With pictures left out, set down exactly the lines from the line containing "Task: Check the select-all vendors checkbox" through the last line of the data.

◇ ◇ ◇ ◇ ◇

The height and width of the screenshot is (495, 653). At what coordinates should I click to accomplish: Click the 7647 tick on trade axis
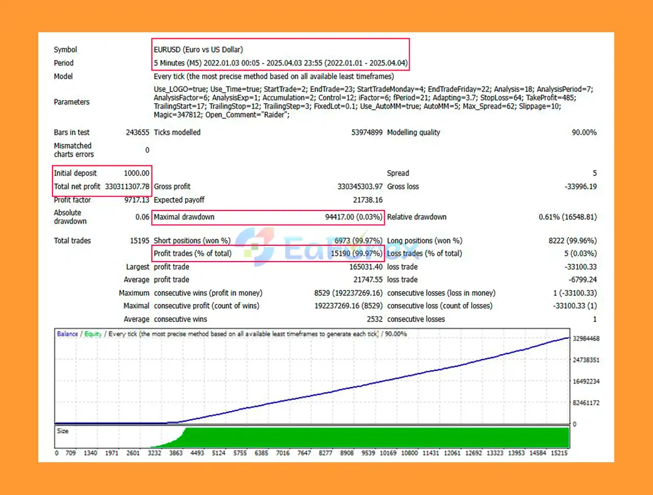point(304,453)
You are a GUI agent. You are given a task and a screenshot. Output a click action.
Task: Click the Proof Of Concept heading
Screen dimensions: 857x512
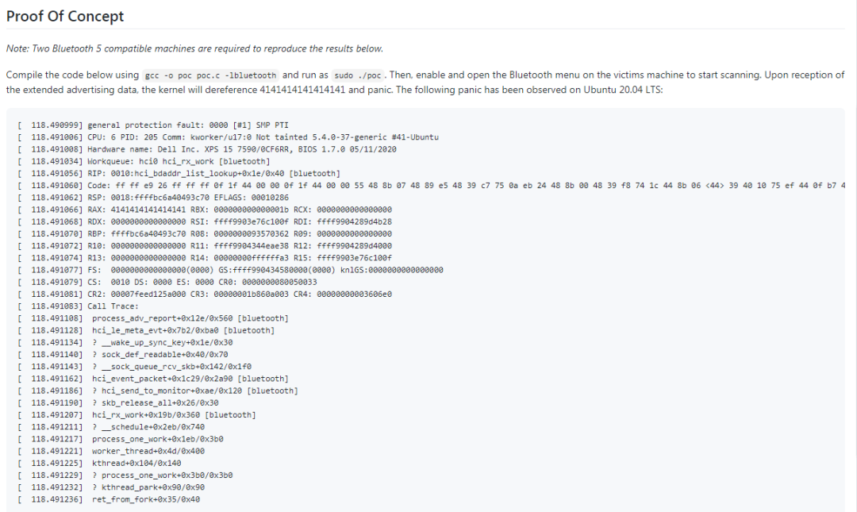point(65,16)
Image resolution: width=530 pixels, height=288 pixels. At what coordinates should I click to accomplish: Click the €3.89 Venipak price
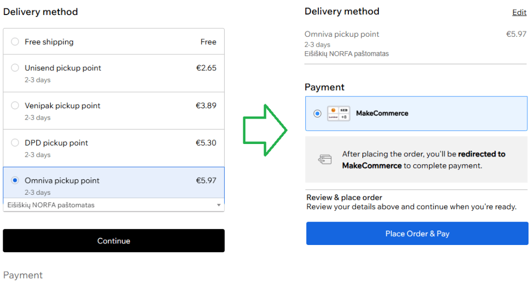(206, 106)
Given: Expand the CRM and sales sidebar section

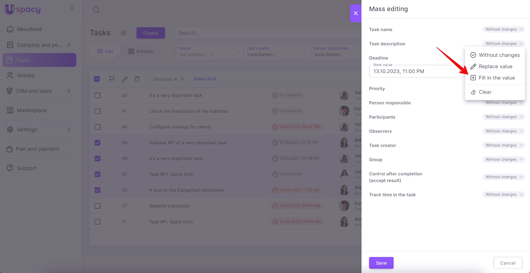Looking at the screenshot, I should (x=69, y=91).
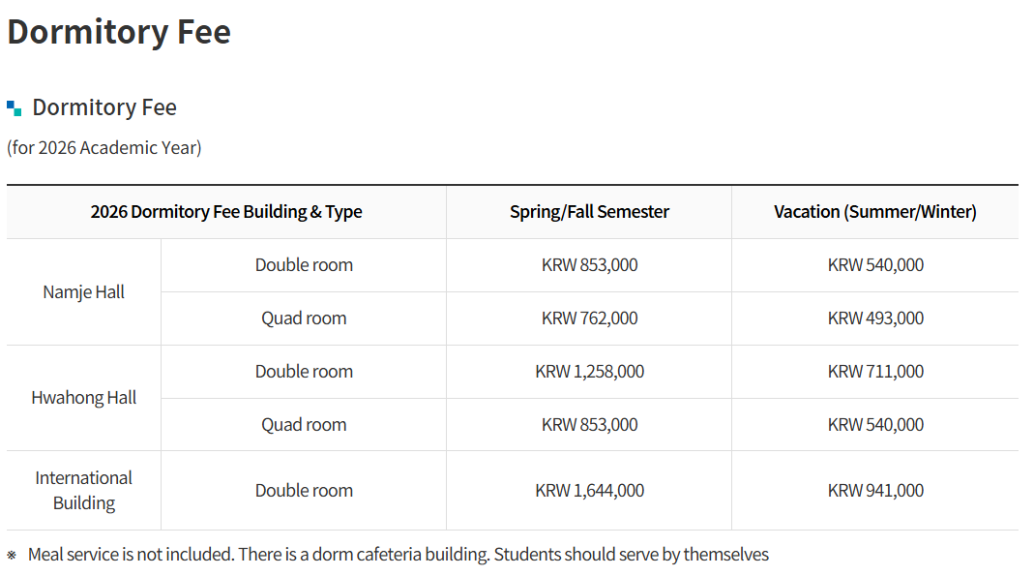Click the KRW 762,000 semester fee
The image size is (1034, 576).
589,318
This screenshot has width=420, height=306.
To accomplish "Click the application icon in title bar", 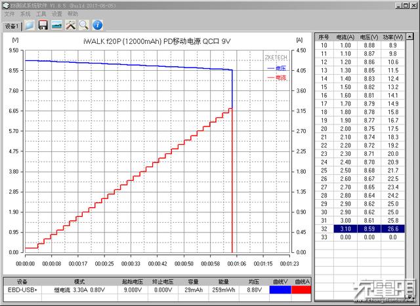I will [x=6, y=5].

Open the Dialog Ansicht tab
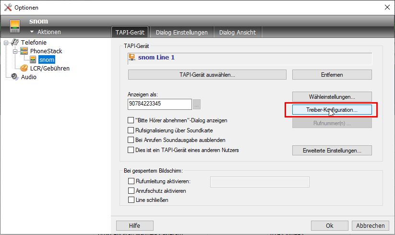coord(237,32)
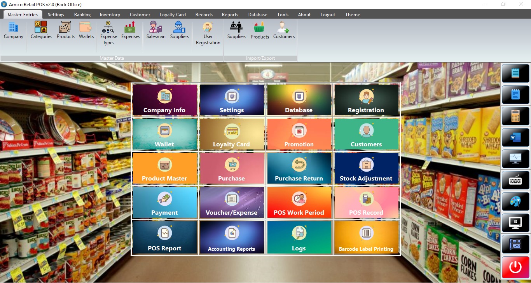Select the Expense Types ribbon icon
Image resolution: width=531 pixels, height=283 pixels.
pos(108,33)
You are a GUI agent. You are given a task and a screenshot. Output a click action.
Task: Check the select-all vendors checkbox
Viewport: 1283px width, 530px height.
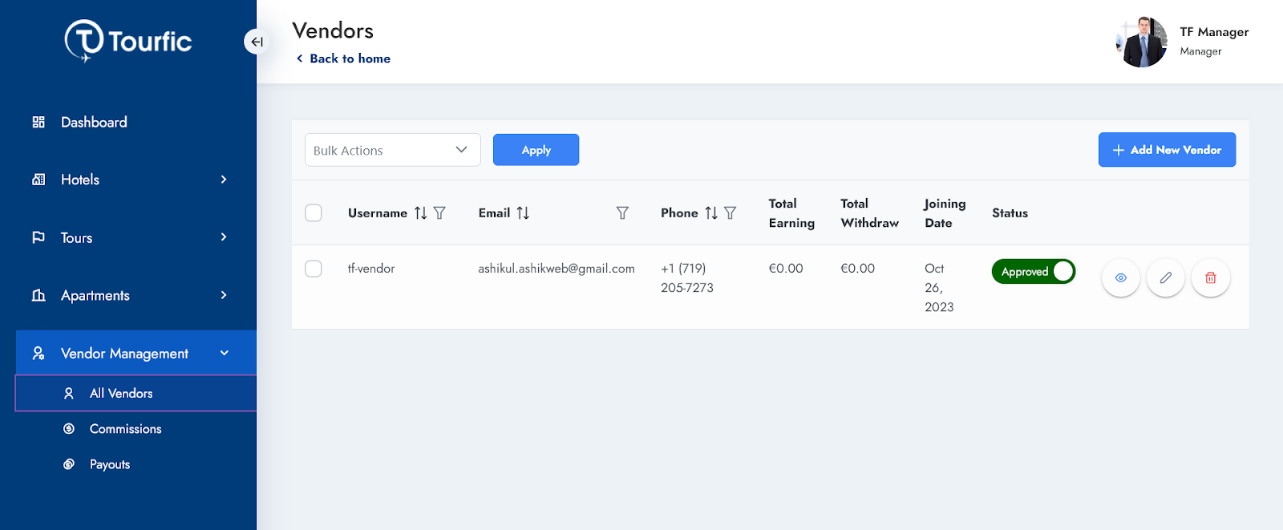(x=314, y=213)
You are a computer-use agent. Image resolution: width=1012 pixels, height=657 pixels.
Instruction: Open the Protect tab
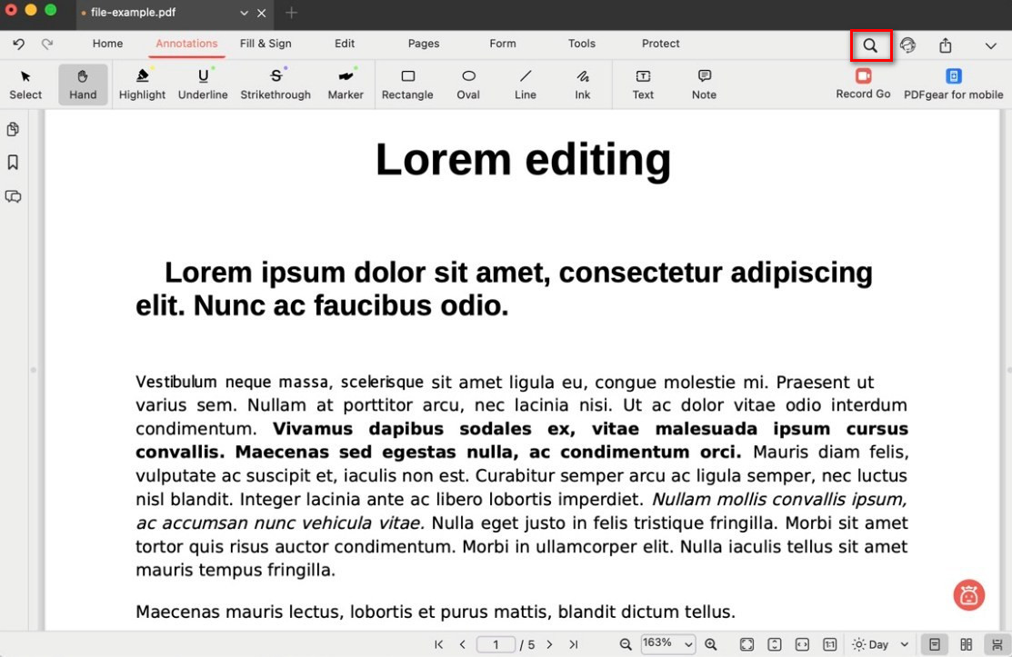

◇ ◇ ◇ ◇ ◇

## RESPONSE TO THIS TASK
Task: Check the select-all vendors checkbox
Viewport: 1283px width, 530px height.
(x=314, y=213)
You are a computer-use agent. Image resolution: width=1012 pixels, height=657 pixels.
Instruction: Open the Protect tab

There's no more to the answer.